| ABOUT THIS EXERCISE |
Pictures are to be left out; every line from the one with "ABA Standard 509 Information Report (2022)" through the end of the data must be transcribed exactly.

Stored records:

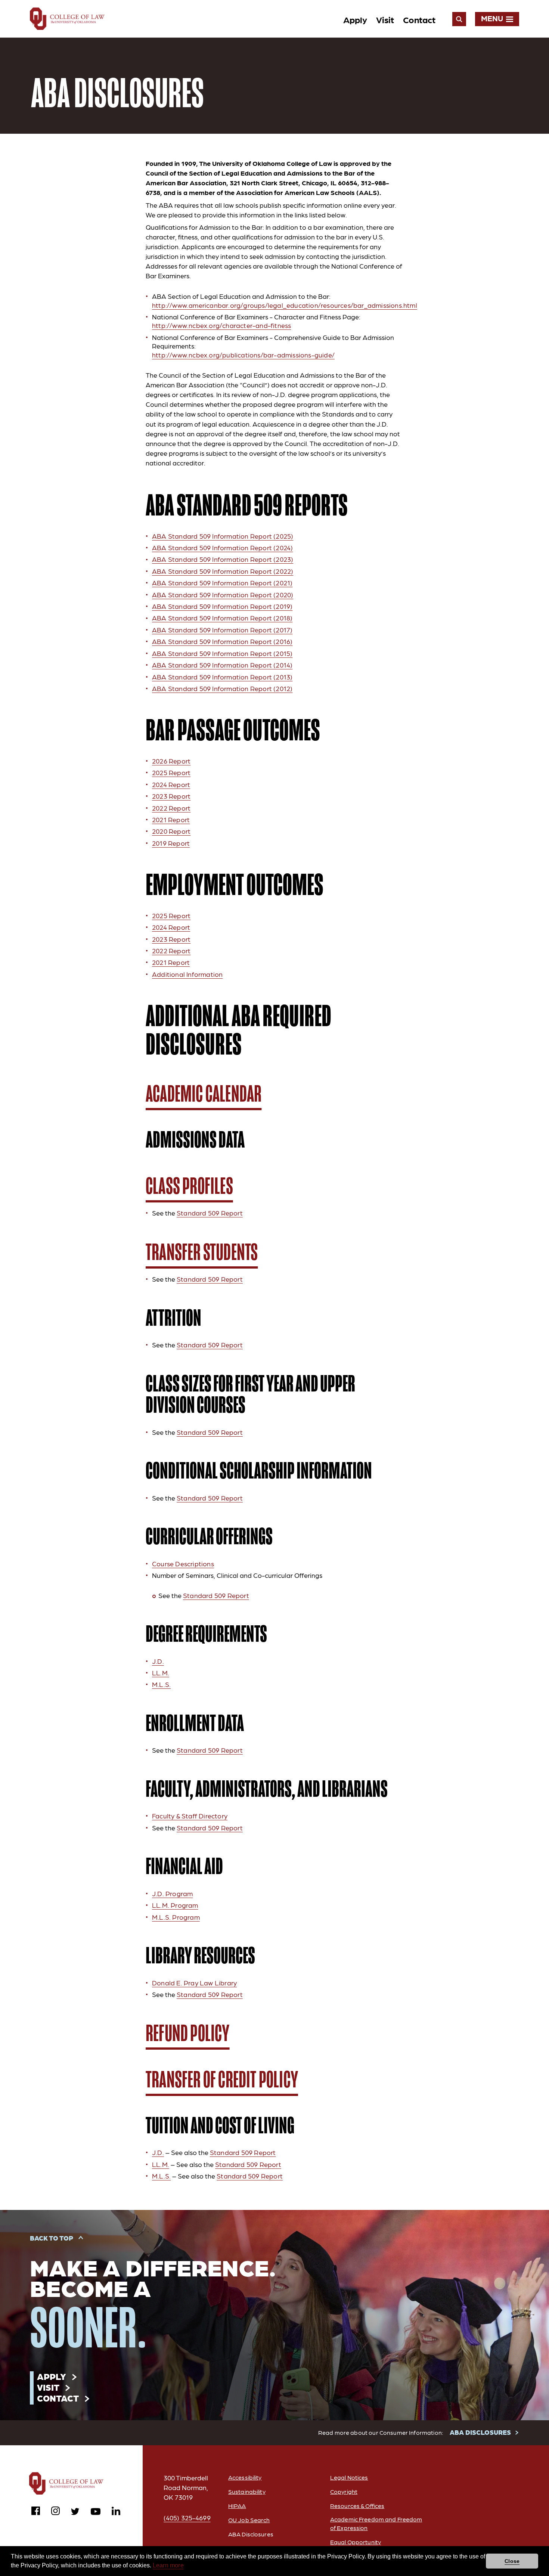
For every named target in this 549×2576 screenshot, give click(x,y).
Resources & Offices (357, 2505)
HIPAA (237, 2505)
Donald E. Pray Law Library (194, 1983)
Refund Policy (188, 2033)
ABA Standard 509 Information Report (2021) (222, 582)
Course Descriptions (183, 1563)
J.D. (158, 1661)
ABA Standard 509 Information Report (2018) (222, 618)
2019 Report (171, 843)
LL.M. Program (175, 1905)
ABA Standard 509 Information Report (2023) (222, 559)
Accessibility (245, 2477)
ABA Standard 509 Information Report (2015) (222, 653)
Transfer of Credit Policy (222, 2080)
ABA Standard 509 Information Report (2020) (222, 594)
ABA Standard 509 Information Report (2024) (222, 547)
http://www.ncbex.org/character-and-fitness (221, 325)
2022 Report (171, 808)
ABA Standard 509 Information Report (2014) (222, 665)
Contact (419, 19)
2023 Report (171, 796)
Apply (355, 19)
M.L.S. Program (176, 1917)
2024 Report (171, 784)
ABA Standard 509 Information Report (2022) (222, 571)
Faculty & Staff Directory (189, 1816)
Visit (385, 19)
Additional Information (187, 974)
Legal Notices (349, 2477)
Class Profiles (189, 1186)
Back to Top (51, 2238)
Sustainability (247, 2491)
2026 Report (171, 761)
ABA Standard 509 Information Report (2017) (222, 630)
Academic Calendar (203, 1094)
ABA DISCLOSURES (480, 2432)
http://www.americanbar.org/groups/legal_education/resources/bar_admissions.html (284, 305)
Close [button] (512, 2561)
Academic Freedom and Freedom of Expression (376, 2523)
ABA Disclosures (250, 2534)
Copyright (343, 2491)
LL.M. (160, 1672)
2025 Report (171, 772)
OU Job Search (249, 2519)
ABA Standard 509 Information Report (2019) (222, 606)
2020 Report (171, 831)
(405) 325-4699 (187, 2517)
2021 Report (171, 819)
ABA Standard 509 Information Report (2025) (222, 536)
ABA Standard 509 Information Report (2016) (222, 641)
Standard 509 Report (210, 1213)
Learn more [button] (168, 2565)
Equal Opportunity (355, 2541)
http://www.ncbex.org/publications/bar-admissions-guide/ (243, 355)
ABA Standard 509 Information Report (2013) (222, 677)
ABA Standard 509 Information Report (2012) (222, 688)
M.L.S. (161, 1684)
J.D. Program (172, 1893)
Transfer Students (202, 1252)
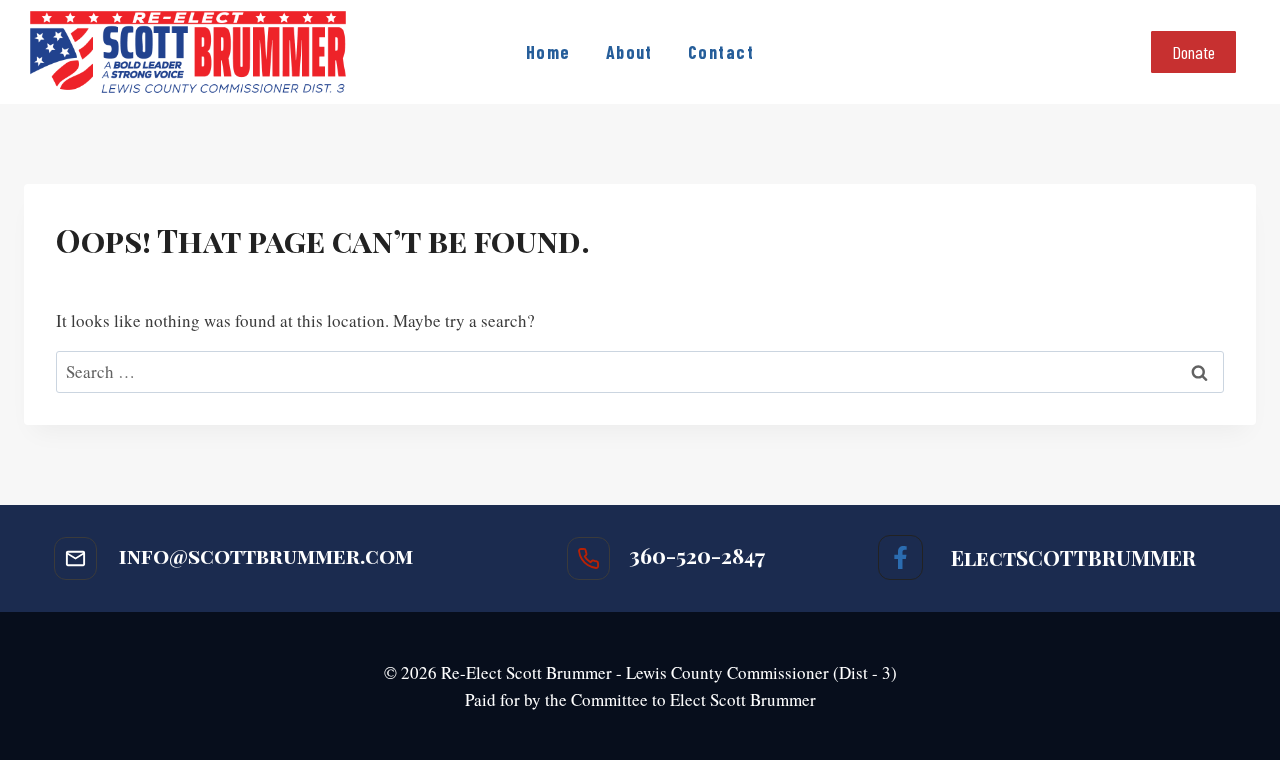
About (629, 52)
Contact (721, 52)
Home (548, 52)
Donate (1193, 52)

| RESULT |
ABA Standard 509 Information Report (2022) (222, 571)
Faculty & Staff Directory (189, 1816)
Visit (385, 19)
Additional Information (187, 974)
Legal Notices (349, 2477)
Class Profiles (189, 1186)
Back to Top (51, 2238)
Sustainability (247, 2491)
2026 Report (171, 761)
ABA Standard 509 Information Report (2017) (222, 630)
Academic Calendar (203, 1094)
ABA DISCLOSURES (480, 2432)
http://www.americanbar.org/groups/legal_education/resources/bar_admissions.html (284, 305)
Close [button] (512, 2561)
Academic Freedom and Freedom of Expression (376, 2523)
ABA Disclosures (250, 2534)
Copyright (343, 2491)
LL.M. (160, 1672)
2025 Report (171, 772)
OU Job Search (249, 2519)
ABA Standard 509 Information Report (2019) (222, 606)
2020 Report (171, 831)
(405) 325-4699 (187, 2517)
2021 Report (171, 819)
ABA Standard 509 Information Report (2025) (222, 536)
ABA Standard 509 Information Report (2016) (222, 641)
Standard 509 Report (210, 1213)
Learn more [button] (168, 2565)
Equal Opportunity (355, 2541)
http://www.ncbex.org/publications/bar-admissions-guide/ (243, 355)
ABA Standard 509 Information Report (2013) (222, 677)
ABA Standard 509 Information Report (2012) (222, 688)
M.L.S. (161, 1684)
J.D. Program (172, 1893)
Transfer Students (202, 1252)
About (629, 52)
Contact (721, 52)
Home (548, 52)
Donate (1193, 52)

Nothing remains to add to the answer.